Despite these limitations, results from this study shed new light on the capacity of information routinely available in observational data to identify lung cancer patients with ‘good’ vs. ‘poor’ PS. This is especially useful for researchers interested in leveraging existing observational databases for comparative effectiveness research. Recent studies have highlighted likely overuse of chemotherapy in lung cancer treatment as well as aggressive treatment near end of life.28–30
Using a predictive model such as the one developed here with a threshold of 0.70 to proxy a patient as having ‘poor’ PS would ensure reasonably high specificity (0.69 if PS = 2 considered ‘poor’) and thereby enable identification of a population for whom the receipt of chemotherapy appears inadvisable or requiring a more tailored discussion of less benefit and more risk per current guideline recommendations, and for whom early hospice intervention maybe warranted. On the other hand, using a lower predictive threshold (0.50) and thereby increasing the sensitivity of the predictive model may be useful to health disparities researchers, where interest might be in testing a hypothesis centered on under-treatment among minority populations. Similarly, choosing a predictive threshold with a high sensitivity could facilitate population identification for observational comparative effectiveness research. The best selection of both a predictive threshold and the allocation of PS = 2 patients will ultimately depend on the user’s objectives.

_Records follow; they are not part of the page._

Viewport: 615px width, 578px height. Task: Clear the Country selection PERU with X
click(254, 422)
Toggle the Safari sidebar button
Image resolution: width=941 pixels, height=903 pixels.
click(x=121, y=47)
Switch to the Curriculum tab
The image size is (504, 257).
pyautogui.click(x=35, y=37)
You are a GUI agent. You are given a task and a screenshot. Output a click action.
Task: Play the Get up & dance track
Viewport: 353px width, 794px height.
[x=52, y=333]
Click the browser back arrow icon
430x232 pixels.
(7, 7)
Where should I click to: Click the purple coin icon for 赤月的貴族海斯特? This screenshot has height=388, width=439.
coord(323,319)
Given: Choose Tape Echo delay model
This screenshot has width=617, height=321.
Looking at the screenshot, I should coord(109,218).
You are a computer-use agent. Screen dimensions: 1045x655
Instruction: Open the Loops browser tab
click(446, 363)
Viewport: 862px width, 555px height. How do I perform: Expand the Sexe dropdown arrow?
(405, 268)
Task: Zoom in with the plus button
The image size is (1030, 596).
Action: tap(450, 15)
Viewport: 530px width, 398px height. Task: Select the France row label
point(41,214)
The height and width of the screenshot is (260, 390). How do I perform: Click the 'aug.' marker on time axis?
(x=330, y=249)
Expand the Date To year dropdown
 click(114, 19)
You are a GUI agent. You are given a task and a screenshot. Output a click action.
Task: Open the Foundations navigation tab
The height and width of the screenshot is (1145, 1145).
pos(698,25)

Performance status has long been considered one of the strongest prognostic factors31
and is used today by clinicians to assess the appropriateness of chemotherapy treatment and regimen choice for lung cancer patients.22
With the aging population, the number of Americans with functional limitations will increase dramatically, and therefore the urgency to capture and classify functional status information will grow.32
Furthermore, given the current challenges faced by the US health care system to deliver better and more cost-effective outcomes, the importance of comparative effectiveness studies is likely to only grow. Results from our study for the first time provide health services researchers and others with a viable tool to predict PS among lung cancer patients using information routinely available in observational data. As such, the value of observational data for comparative effectiveness research and for use by those interested in understanding cancer care quality or targeting specific lung cancer patients for possible inclusion in clinical trials, hospice care or other interventions is greatly enhanced.